━━━ SOURCE RECORDS

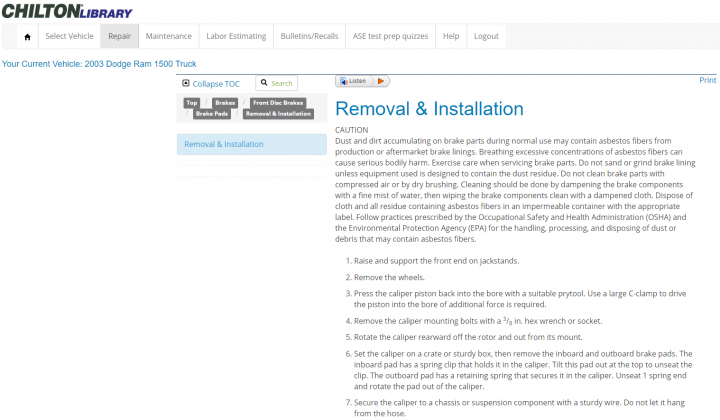Click the Collapse TOC icon
720x420 pixels.
coord(186,84)
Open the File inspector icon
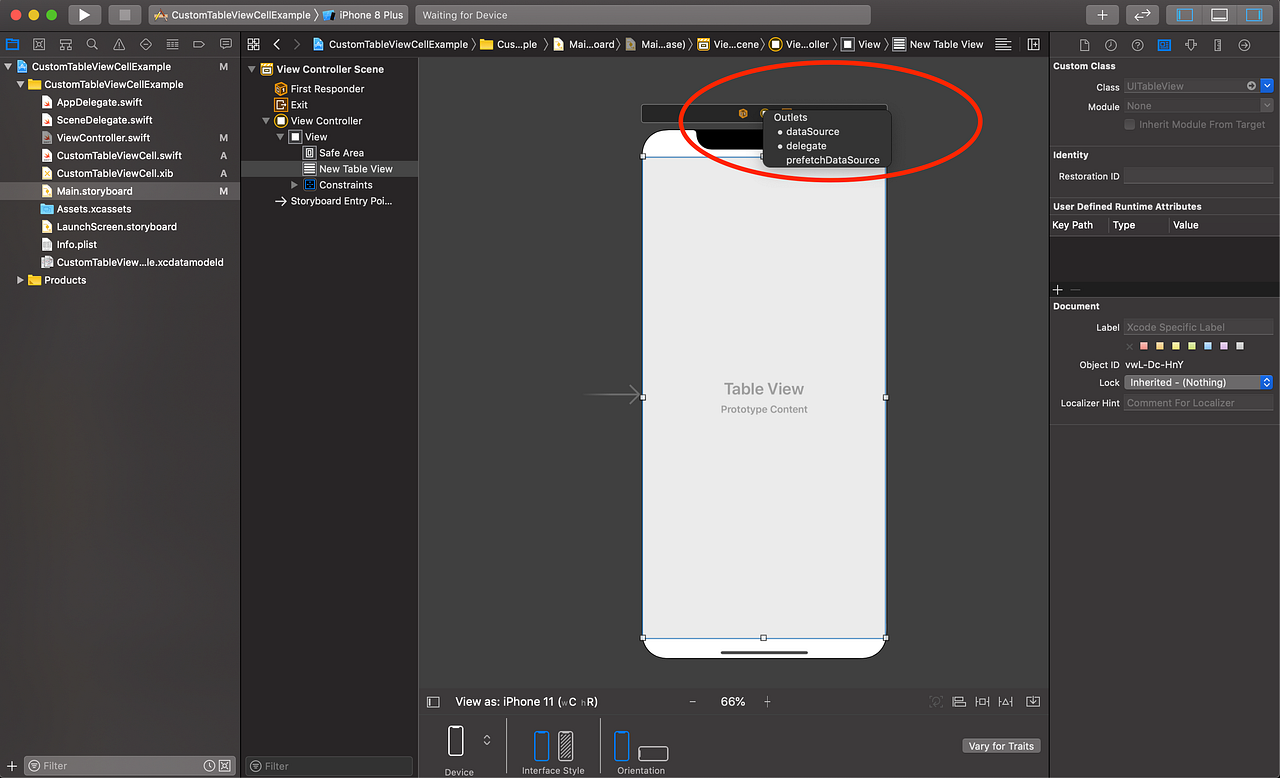The image size is (1280, 778). coord(1084,45)
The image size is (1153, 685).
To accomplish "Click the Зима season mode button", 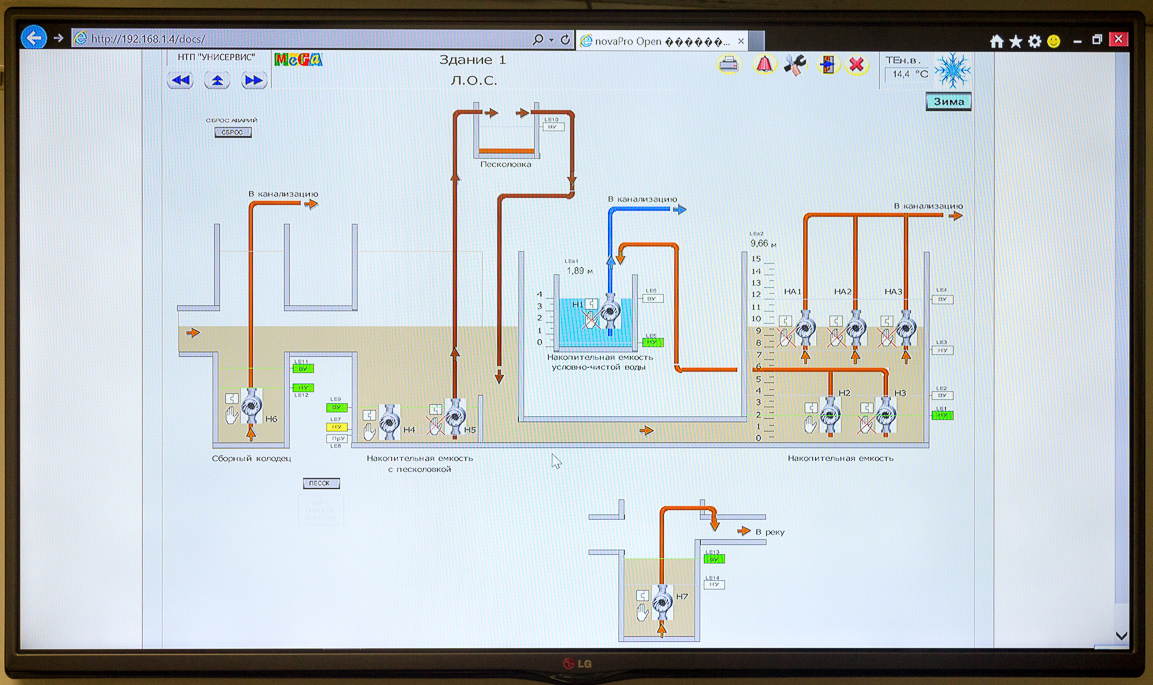I will 948,101.
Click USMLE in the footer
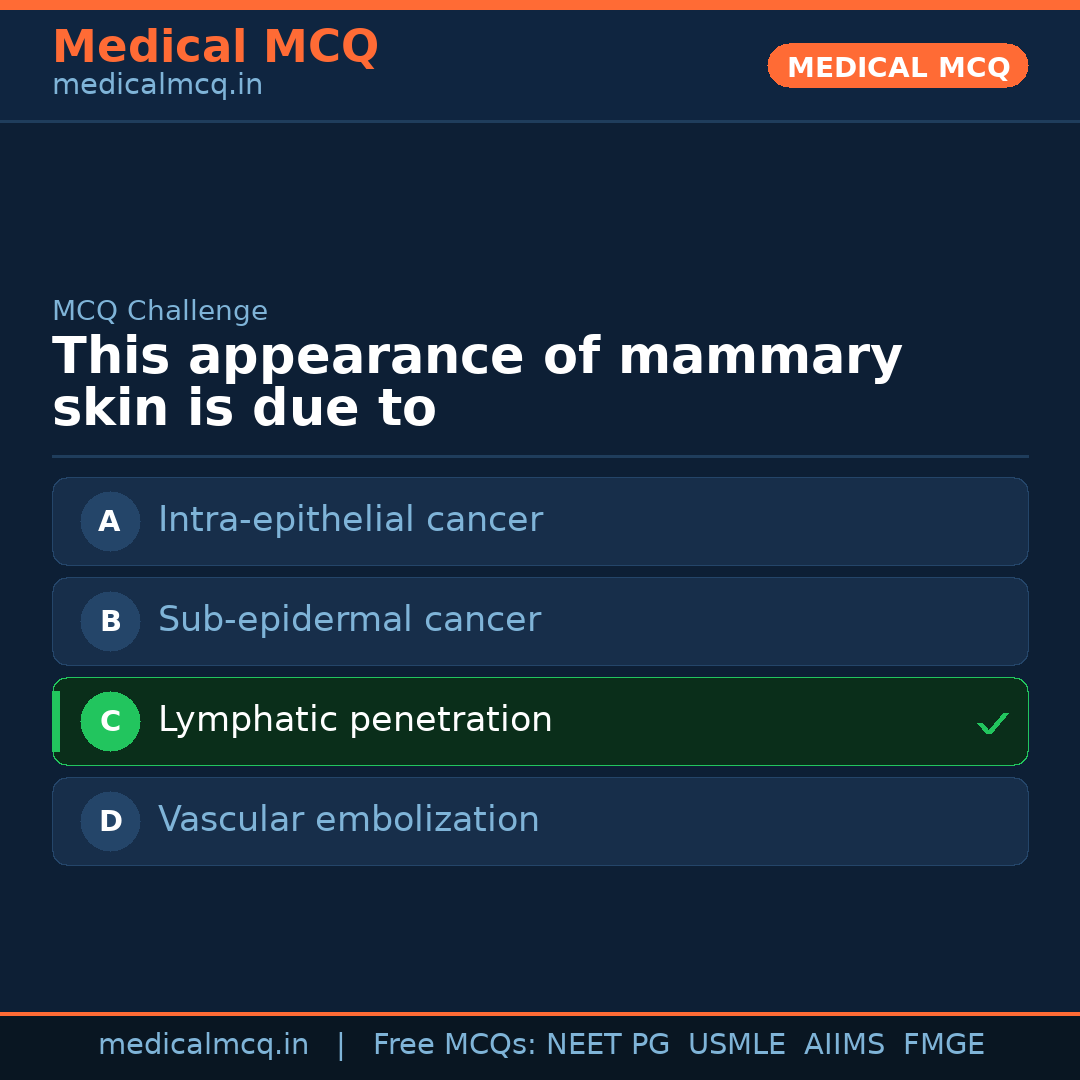The height and width of the screenshot is (1080, 1080). (736, 1045)
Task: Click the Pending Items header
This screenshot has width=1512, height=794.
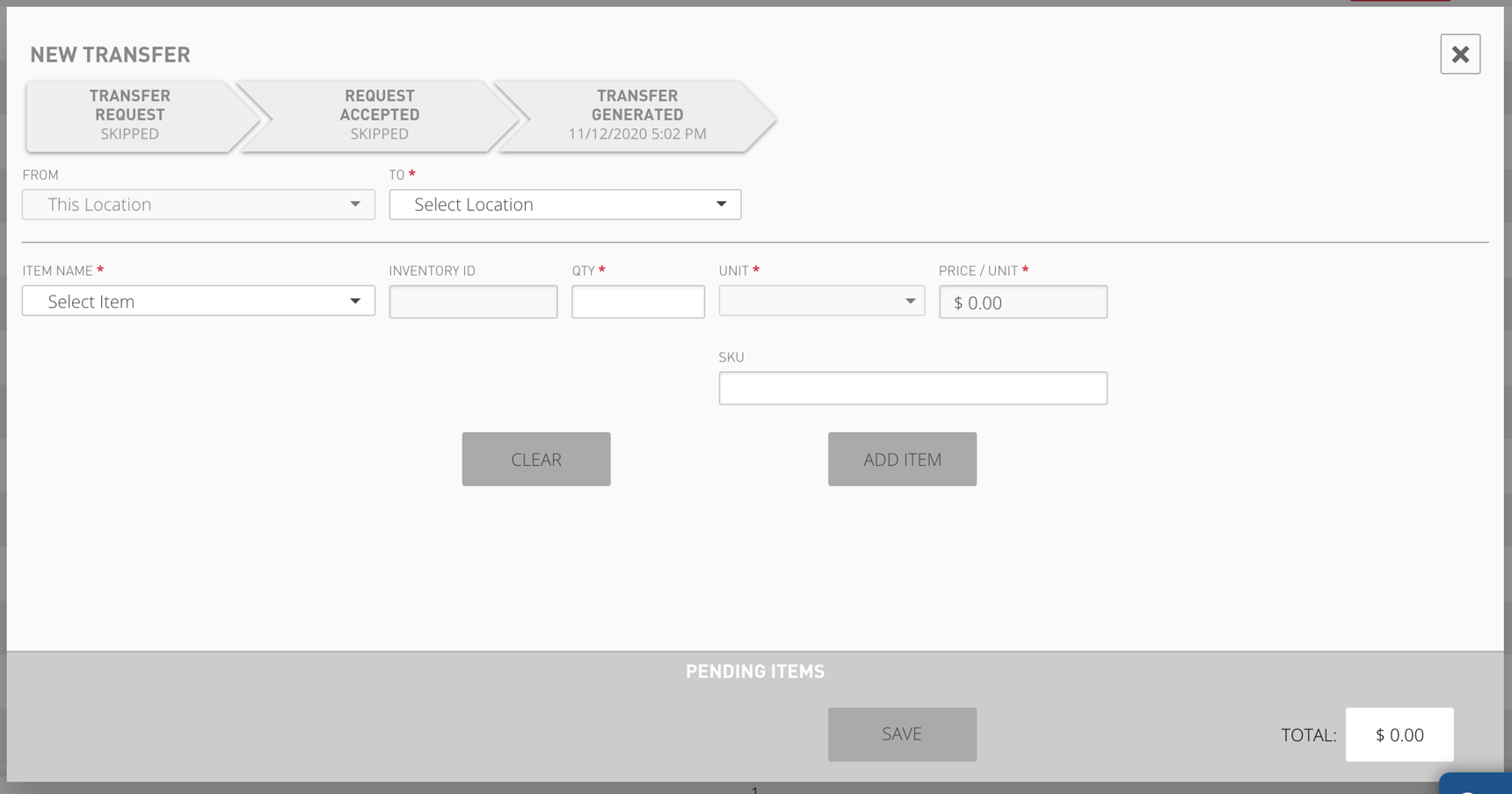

━━━━━━

HOW TO COMPLETE THIS TASK ▸
Leaving out every picture, extract verbatim the lines from the one containing "Click USMLE in the footer" through the last line of the listing, inclusive.

ANSWER SPACE ▸
Click USMLE in the footer
The height and width of the screenshot is (1080, 1080). (736, 1045)
Task: Click the Pending Items header
This screenshot has width=1512, height=794.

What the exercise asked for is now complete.